2. Diese I/O-Klassen und damit auch die "DataHolder"-Klassen werden leider auch in vielen anderen Eclipse-Projekten gebraucht. Dafür müsste ich immer dieses Projekt importieren, wobei hier natürlich für das neue Projekt viele unwichtigen Klassen enthalten sind wie die Simulation oder Berechnungen...
Also würde es Sinn machen ein Eclipse-Projekt (Jar-Datei) zu erstellen, was nur diese Einlese/Schreib-Klassen und "DataHolder"-Klassen enthält? Wobei das auch unübersichtlich werden kann..
Oder bei einer sehr großen Anzahl an Dateien (nicht nur 15) sogar diese in 2 Projekte (Jars) zu teilen (bessere Übersicht), wobei dann natürlich wieder eine Abhängigkeit dar wäre zwischen den Beiden?
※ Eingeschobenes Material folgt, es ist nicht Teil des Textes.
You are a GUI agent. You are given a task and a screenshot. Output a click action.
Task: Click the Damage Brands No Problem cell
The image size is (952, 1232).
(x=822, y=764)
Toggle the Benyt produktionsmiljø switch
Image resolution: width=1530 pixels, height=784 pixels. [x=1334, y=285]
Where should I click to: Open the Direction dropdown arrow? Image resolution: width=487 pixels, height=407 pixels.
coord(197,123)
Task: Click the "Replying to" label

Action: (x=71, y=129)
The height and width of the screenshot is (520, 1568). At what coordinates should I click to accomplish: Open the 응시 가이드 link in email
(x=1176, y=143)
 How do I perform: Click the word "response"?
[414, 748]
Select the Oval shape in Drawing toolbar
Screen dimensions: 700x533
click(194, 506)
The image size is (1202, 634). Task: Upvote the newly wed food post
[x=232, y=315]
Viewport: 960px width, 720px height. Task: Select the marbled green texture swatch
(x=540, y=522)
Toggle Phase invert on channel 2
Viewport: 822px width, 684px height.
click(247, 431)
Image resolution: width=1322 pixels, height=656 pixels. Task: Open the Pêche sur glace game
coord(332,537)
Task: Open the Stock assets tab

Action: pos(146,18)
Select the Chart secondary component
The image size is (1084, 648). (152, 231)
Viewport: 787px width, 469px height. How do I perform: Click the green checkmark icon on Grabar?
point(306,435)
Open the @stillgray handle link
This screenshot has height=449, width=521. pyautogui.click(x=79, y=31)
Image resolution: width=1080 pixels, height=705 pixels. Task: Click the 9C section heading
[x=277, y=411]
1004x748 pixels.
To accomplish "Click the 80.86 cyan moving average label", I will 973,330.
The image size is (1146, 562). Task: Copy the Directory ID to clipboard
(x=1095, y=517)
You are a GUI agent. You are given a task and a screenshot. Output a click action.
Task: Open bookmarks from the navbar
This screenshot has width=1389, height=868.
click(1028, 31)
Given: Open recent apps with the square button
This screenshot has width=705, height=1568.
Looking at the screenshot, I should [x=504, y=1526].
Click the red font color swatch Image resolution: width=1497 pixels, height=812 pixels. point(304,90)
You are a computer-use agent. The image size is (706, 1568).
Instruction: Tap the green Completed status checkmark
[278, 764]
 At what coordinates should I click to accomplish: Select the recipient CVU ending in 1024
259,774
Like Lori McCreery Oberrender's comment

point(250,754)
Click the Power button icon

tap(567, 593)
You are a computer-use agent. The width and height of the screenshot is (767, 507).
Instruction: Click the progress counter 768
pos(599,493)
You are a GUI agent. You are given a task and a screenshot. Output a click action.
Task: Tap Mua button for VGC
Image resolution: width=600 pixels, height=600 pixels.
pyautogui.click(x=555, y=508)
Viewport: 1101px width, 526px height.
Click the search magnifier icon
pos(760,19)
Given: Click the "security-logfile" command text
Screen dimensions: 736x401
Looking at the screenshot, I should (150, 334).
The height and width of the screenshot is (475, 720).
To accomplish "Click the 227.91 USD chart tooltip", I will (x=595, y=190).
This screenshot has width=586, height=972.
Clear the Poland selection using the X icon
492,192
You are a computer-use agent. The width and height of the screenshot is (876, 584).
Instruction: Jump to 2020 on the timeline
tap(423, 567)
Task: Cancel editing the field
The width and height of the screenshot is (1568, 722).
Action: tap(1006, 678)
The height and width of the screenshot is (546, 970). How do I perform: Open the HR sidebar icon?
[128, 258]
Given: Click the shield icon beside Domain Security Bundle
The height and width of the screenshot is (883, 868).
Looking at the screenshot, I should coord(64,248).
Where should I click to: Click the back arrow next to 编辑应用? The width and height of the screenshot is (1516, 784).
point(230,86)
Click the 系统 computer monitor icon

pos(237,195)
Die Dateien zu "verschmelzen" ist leider nicht möglich, also um weniger Klassen und Methoden schreiben zu müssen, auch wenn es eventuel besser wäre.
Was meint ihr dazu? Wie hättet ihr das alles aufgeteilt?

Danke im Vorraus...

Gruß
Dennis


----------



## Fabio Hellmann (4. November 2011)

Hi,

1. Also so wie du es erklärt hast, dass du ein Objekt mit den Informationen der Datei hast, ist schon mal sehr gut. Ich würde allerdings nun diesem Objekt - nennen wir's mal "DataHolder" - noch eine Methode 'write' verpassen, an die du einen Writer/Outputstream übergibst. Dann kannst du alle Lese/Schreibe Klassen zu einer zusammenfassen, was dir natürlich ein haufen Klassen spart.
Um alle Klassen einfach einlesen zu können würde ich dir zu einem einheitlichen Format raten. Beispielsweiße das JSON-Anotation (JSONObject). Die ist einfach zu handeln und auch zum lesen/schreiben sehr einfach.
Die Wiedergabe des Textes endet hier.